L’abstention, cet acte politique (Chronique France Culture)
Dans moins de quinze jours, nous sommes invités à nous rendre aux urnes pour élire les prochaines assemblées régionales. Différents sondages montrent d’ores et déjà que l’abstention sera, une fois de plus, le premier parti de France. Surtout, l’intention de ne pas aller voter grimpe à mesure que la campagne avance. Le sondage CSA publié hier dans Le Parisien indique une hausse de trois points des abstentionnistes – à ce stade, l’abstention représenterait 50% des intentions de vote. Les jeunes et les ouvriers ne sont plus les seuls à s’apprêter massivement à bouder les urnes. Fait inhabituel, l’abstention gagne du terrain chez les personnes âgées, ce qui explique pour une part le recul de l’UMP, rattrapé par le PS avec lequel il ferait maintenant jeu égal. Si un tel ordre de grandeur se confirmait, nous battrions vraiment des records ! Pour mémoire, aux dernières régionales, en 2004, l’abstention s’élevait à 38% au premier tour. C’est aux présidentielles que la mobilisation est généralement la plus forte, avec une participation qui varie en gros de 70 à 80%. Aux municipales de 2008, par exemple, l’abstention était de 35%. Bref ! Le cru 2010 s’annonce particulièrement sévère. Alors, de quoi cette abstention est-elle le nom ?
Spontanément, j’ai d’abord envie de répondre qu’elle signe une mauvaise campagne. Après la phase pénible de composition des listes, les questions de casting ont continué à monopoliser l’attention, prenant le pas sur les affrontements concernant l’avenir des régions, c’est-à-dire le cœur de cette élection. Le cas Georges Frêche, la candidate au foulard du NPA et l’affaire Ali Soumaré ont notamment polarisé l’attention de manière totalement disproportionnée. Ces polémiques ont en fait pourri la campagne en contribuant à rendre inaudibles les clivages, les propositions des différentes listes. Mais pourquoi un tel emballement médiatique au point d’éclipser le contenu des programmes ? La responsabilité des médias est clairement engagée. Il revient aux journalistes de sérier les enjeux et de mettre en lumière ce qui se joue vraiment pour les régions et en matière de rapports de force politiques. Pour autant, la part des responsables politiques dans cette déviation de la campagne ne peut être évacuée. Pas seulement en raison de leur incapacité à affronter ces affaires de façon préparée et cohérente. C’est aussi leur difficulté à donner à voir et à entendre leur projet pour les régions qui est en cause.

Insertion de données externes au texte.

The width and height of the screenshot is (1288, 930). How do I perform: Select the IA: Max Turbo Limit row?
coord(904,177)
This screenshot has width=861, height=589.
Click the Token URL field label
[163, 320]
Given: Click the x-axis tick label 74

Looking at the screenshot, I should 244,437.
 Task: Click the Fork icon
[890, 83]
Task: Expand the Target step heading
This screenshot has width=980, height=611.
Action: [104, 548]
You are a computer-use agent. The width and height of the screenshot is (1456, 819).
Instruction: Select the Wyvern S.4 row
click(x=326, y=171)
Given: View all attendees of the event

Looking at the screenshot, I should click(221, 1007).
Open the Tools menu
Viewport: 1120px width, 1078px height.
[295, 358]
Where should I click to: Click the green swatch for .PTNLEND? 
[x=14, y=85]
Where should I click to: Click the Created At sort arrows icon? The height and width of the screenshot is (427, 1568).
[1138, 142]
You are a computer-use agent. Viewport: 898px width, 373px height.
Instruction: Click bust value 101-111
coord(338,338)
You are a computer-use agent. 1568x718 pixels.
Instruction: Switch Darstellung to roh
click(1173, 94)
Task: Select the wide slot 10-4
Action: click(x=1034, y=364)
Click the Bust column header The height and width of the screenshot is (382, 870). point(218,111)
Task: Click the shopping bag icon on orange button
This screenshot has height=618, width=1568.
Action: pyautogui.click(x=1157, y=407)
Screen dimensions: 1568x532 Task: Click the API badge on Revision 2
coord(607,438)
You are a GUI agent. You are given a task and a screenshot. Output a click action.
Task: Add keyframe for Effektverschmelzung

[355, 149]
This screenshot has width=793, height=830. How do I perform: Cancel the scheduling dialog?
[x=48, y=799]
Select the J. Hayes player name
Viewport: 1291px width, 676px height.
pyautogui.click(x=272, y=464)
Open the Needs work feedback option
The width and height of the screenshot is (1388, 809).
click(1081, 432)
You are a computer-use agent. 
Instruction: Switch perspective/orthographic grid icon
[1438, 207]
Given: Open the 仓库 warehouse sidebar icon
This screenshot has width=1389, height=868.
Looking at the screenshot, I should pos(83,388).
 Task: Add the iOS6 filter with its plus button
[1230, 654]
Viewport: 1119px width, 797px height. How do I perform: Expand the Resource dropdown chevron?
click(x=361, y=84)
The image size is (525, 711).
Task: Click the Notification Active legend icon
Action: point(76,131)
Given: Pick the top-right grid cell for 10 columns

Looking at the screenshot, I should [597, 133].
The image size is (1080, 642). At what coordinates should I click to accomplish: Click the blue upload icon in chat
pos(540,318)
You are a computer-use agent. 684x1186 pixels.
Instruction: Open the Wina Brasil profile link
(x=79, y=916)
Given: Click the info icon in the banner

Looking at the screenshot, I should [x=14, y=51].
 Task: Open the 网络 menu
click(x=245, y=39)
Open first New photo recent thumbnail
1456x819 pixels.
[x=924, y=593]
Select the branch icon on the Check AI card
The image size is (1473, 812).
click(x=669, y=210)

Franchement, qui arrive à percevoir l’orientation, le sens des projets portés à droite et à gauche ? Qui peut citer les deux ou trois mesures phares des grandes familles politiques en compétition ? Je ne dis pas que ces différences n’existent pas, ni même que l’on ne perçoit rien des tonalités qui divergent (sur France 2 hier soir tard, par exemple, dans l’un des rares débats de fond entre candidats), je dis que les partis pris fondamentaux et les imaginaires politiques en concurrence peinent à se formaliser et à pénétrer le grand public. Sans doute sont-ils, pour une large part, en cours de redéfinition. A droite, le modèle libéral est remis en cause avec la crise. C’est la panne. A gauche, les façades ne sont pas si mal ripolinées mais l’essentiel reste à produire pour recréer une espérance après les lourds échecs du XXe siècle. Alors, la déclinaison pour les régions, on comprend que ce ne soit pas si facile, ni tracé d’avance. Le manque de convergence dans les gestions à dominante socialiste des régions a par exemple été pointé dans un récent article paru dans Le Monde : pas de grandes mesures communes, ni de partis pris forts mis en œuvre dans toutes les régions de gauche. Il faut ajouter, dernier ingrédient à mon avis néfaste pour la participation électorale, la mise en scène à nouveau de l’ouverture par l’actuelle majorité. En effet, l’ouverture contribue à favoriser l’idée du gouvernement des meilleurs et à brouiller les identités droite/gauche.
Au total, le manque de conflictualité politique est un moteur de l’abstention. Et en pleines crises, on s’interroge : que peut la politique ? Et quelles sont les réelles alternatives en compétition ? L’abstention n’est pas un désintérêt vis-à-vis du politique mais sans doute d’abord un acte politique pour signifier une déception, une attente. J’y vois comme un « coup de pied aux fesses », un vif encouragement à chercher, à creuser plus encore, à dépasser les querelles qui ne forment que l’écume des choses pour reprendre le fil de la conflictualité entre différentes visions du monde. Et des régions, bien sûr.